Group life insurance is typically offered through an employer or other organization, adding value or benefits to the job or membership. There are 3 basic types of group life insurance, Group Term, Group Universal, and Variable Group Universal insurance. Additionally, Group Term can be divided into 3 distinct types again, amounting to a total of 6 types of group life insurance available.
Group Term Life - Group Term Life is the most common type of group insurance. This type of policy is typically an employment incentive, where policies are purchased in 1-year increments that can be renegotiated at the end of each term. There are 3 types of Group Term available:
- Basic Group Term - Typically offered as a tax-free benefit to employees, this is the most common type of group life insurance and is often purchased in policies equal to or less than $50,000 in value.
- Supplemental Group Term - This type of group life insurance is typically offered to employees who receive the Basic Group Life benefits. With this rider, the employee can increase the value of the policy and pays the difference in premium costs.
- Portable Term Life - This allows policyholders to take the coverage with them if they leave the employer where the policy was purchased. Once the policy is taken away from the initial source, the policyholder is responsible for all premium payments.
Group Universal Life - This type of policy combines the benefits of term life with the advantages of Universal life insurance. Under this policy, the policyholder can choose to accept the basic coverage or to contribute more into the policy, building cash value that can be used by the policyholder tax free. Among the advantages of this type of policy are such things as lower premiums, coverage that can be extended to age 100, and dependent coverage riders.

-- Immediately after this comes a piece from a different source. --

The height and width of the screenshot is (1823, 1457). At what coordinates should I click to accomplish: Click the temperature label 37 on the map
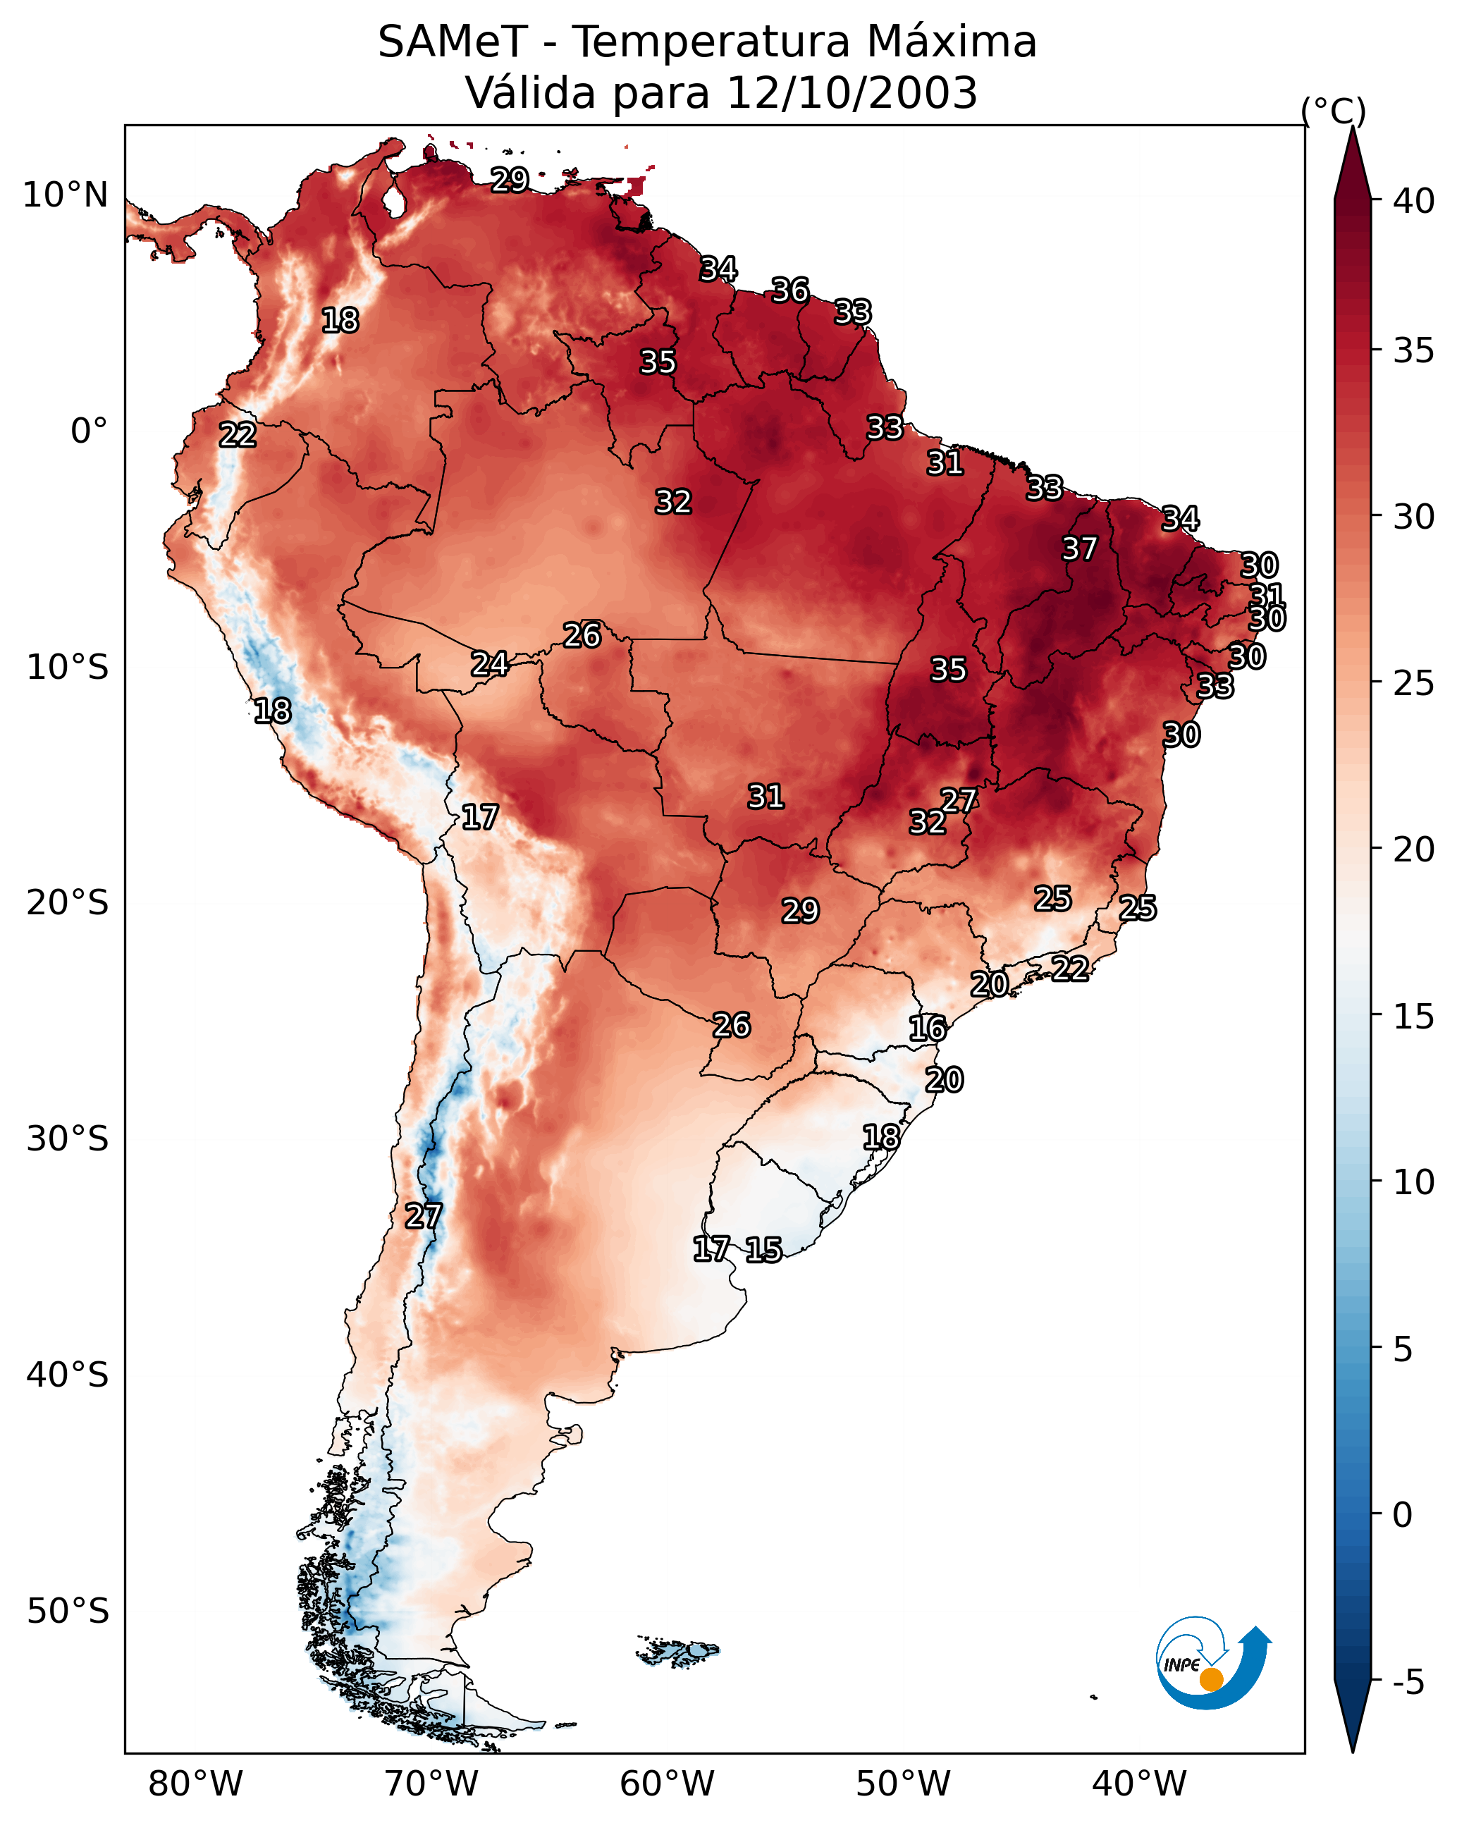[1079, 548]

Variable Group Universal Life - This type of group life policy is often used in executive settings. It provides flexible life benefits, a guaranteed face value, and optional investment choices which contribute to a cash value. The disadvantage of this type of policy is that it can entail high processing, handling and investment fees. Even with bad investment options, the face value of the policy will remain constant, while the accumulated cash value may lose value.